A Comanche warrior (Johnny Depp) narrates the stories of how a Texas Ranger (Armie Hammer) became a masked avenger called the Lone Ranger. The two men of diverse cultures learn to cooperate in order to fight greed and corruption in the Old West. Also with Tom Wilkinson, William Fichtner, Barry Pepper, Ruth Wilson, James Badge Dale and Helena Bonham Carter. Directed by Gore Verbinski. [2:29]

SEX/NUDITY 3 - A handbill advertises a place called "Red's," which we learn is a brothel and a place next door is called Hell on Wheels; the Madam of the brothel says these are places of sin.
 A man says to a woman, "What about you has the Reid boys so hot under the collar anyway? Maybe I'll just try a taste of that and see" (sex is implied). A deputy tells a robber that he heard the boys in prison took a shine to him (prison sex is implied). An older man buys a scarf for a woman at a street fair and says he will take care of her and her young son; she replies that she is married.
 Dozens of women in a brothel wear long dresses with deeply cut bodices, some sleeveless, to show off a lot of cleavage; the Madam has an ivory leg engraved with black designs and she pulls her skirt up on that leg twice to show it to men (she will not let them touch it). A belly dancer in a sideshow wears a bra and long skirt, revealing midriff as she dances with writhing movements. Women from a brothel walk on the street and a man whistles at them.
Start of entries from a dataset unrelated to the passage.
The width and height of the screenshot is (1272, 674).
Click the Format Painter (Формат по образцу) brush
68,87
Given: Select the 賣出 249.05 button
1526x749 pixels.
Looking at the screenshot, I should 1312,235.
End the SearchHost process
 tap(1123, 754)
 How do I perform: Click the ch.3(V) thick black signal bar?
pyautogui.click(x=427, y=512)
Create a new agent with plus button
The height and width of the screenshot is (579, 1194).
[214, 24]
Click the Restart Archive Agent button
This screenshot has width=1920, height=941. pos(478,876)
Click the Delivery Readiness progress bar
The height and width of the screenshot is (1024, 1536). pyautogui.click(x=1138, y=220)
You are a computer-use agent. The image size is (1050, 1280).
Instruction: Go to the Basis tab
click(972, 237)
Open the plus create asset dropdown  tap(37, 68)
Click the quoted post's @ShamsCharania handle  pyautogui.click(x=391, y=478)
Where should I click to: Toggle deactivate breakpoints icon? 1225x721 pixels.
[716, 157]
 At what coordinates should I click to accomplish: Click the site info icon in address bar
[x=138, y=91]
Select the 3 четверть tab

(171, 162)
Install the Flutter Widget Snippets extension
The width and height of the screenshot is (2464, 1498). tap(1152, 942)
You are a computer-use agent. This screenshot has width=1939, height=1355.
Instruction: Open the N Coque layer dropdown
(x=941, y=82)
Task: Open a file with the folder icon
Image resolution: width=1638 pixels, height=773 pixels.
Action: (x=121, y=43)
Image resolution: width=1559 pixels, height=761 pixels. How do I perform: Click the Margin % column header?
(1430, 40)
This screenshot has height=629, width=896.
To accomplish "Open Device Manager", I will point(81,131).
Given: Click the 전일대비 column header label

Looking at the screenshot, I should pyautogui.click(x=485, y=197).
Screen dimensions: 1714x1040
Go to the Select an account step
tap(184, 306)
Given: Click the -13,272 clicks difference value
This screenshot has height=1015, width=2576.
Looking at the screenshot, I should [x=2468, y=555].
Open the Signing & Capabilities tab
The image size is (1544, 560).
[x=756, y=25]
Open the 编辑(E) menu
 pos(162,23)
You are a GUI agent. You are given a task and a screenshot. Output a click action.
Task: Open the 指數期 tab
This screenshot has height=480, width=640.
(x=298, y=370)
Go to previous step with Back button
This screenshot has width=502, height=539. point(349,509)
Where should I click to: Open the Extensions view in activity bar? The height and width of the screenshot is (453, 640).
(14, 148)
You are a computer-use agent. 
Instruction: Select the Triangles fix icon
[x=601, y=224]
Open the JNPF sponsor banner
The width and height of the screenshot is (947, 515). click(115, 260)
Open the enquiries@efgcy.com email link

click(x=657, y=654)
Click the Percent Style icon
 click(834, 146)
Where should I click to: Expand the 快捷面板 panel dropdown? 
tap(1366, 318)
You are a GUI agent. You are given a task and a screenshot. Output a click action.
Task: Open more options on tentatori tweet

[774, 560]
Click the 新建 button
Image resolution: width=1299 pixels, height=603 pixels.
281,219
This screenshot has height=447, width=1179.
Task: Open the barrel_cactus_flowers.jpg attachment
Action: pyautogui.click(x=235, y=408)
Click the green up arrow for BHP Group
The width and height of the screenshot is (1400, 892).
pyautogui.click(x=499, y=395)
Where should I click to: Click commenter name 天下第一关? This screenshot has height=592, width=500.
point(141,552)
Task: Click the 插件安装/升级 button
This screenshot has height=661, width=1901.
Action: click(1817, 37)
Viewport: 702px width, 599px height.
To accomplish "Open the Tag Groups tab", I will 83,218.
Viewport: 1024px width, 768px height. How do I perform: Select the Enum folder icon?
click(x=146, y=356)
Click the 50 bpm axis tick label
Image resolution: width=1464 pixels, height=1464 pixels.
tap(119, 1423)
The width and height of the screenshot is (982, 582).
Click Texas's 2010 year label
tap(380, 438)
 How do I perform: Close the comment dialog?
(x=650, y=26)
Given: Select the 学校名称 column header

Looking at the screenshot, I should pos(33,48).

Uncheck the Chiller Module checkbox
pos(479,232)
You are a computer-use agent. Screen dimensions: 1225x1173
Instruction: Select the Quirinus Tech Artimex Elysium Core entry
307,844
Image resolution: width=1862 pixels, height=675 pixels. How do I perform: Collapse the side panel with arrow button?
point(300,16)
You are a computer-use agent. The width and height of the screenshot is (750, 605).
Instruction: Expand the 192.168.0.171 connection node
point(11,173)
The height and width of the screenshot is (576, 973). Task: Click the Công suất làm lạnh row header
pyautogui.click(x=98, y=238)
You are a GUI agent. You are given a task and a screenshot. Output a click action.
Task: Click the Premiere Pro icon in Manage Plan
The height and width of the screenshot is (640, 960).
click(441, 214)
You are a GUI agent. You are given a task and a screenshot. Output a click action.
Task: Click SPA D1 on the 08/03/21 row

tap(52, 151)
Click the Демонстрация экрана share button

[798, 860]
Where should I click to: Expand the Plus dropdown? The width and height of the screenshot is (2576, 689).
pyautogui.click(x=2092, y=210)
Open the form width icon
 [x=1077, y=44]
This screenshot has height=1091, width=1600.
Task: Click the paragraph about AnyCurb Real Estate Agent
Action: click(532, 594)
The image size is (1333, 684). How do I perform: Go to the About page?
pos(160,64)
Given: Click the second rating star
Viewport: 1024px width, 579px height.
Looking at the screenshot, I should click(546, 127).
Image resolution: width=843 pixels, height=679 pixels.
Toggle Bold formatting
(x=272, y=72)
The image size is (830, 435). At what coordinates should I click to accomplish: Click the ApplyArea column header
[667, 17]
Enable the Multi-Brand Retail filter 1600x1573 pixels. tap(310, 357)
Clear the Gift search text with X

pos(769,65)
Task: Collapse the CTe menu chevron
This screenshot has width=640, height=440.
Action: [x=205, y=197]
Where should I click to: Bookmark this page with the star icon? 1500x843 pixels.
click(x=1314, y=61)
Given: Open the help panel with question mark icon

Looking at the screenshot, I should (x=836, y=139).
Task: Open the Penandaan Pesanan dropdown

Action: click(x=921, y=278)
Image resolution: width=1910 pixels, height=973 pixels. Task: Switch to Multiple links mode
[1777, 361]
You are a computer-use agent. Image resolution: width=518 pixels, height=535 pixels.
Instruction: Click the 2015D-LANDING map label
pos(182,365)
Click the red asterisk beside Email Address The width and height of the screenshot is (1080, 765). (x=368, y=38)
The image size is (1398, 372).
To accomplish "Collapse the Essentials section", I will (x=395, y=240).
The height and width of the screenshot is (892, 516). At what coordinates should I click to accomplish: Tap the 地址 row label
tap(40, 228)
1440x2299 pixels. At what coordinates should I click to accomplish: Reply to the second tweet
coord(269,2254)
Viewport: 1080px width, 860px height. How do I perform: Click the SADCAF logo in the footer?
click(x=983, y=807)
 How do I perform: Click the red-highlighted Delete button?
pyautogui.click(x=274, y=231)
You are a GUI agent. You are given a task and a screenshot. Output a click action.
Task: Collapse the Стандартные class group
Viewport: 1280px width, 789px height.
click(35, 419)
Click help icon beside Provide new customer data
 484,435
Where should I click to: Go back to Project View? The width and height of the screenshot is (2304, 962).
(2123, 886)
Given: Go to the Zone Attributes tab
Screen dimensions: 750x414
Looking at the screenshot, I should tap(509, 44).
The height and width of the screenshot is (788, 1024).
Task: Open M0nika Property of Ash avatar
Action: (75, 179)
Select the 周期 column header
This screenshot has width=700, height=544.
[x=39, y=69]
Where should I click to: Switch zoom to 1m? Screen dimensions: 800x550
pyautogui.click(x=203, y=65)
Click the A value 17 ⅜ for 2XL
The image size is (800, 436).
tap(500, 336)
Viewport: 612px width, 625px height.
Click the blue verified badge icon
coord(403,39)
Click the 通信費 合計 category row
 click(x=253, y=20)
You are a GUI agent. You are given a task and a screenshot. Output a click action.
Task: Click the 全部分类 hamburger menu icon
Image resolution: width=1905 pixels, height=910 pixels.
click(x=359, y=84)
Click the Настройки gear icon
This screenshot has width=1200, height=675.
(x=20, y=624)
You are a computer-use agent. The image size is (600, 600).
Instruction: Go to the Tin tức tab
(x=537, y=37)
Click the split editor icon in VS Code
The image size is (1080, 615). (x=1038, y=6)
A woman in a moon-shaped swing hanging from the ceiling reveals legs covered by white tights up to the knee. An elderly Comanche wears trousers and a beaded chest cover, leaving the rest of his upper body uncovered (he's very wrinkly). Comanches in other scenes wear beaded chest plates that reveal abdomens. A male outlaw robs ranch houses and wears the dresses of the female victims; he uses their parasols while riding his horse.

VIOLENCE/GORE 7 - After a canyon gunfight that produces a lot of bloody wounds, the killer cuts out the heart of a Ranger and eats it with his back to the camera (we see blood on the Rangers shoulders and his chest is not shown).
 A Comanche comes upon seven dead Ranger deputies covered in blood and a lot of sand; he digs graves for them and waves a feather over them in a ceremony until one dead man comes to and begins to speak, but the startled Comanche hits him in the head with a shovel; a white horse appears and chooses one grave whose occupant is the one hit with a shovel and the Ranger regains consciousness on top of a tall scaffold built on top of a tall rock pinnacle and while climbing down he finds the Comanche's camp, takes a gun from a hook and points it at the Comanche; they argue and several other Comanches appear, shooting an arrow into the Ranger's shoulder and the scene ends.
 Many Comanches with flaming arrows attack soldiers and the soldiers shoot them until all are dead, using rifles and Gatling guns; many Comanches fall from horses and some horses fall while other horses stampede; the chief dies in close up as the captain stabs him with a cutlass below the frame.
 White men dressed as Comanches fire guns on a ranch, while two women, a man and a boy fire back; one bandit kills a man outside in shadows and scalps him (we cannot see the cut or blood) when a Comanche and a Ranger ride up to help as two bandits burn down the barn; after a lot of gunfire, a beam falls on the head of two bandits, killing them and we see some blood; the house burns down and the women and boy are gone; the Comanche throws a knife into the chest of a bandit, killing him with a little blood shown. A crook takes a woman and a boy behind a rock to shoot them, he shoots in the air three times and tells them to run away; the crook's boss shoots him dead from off screen.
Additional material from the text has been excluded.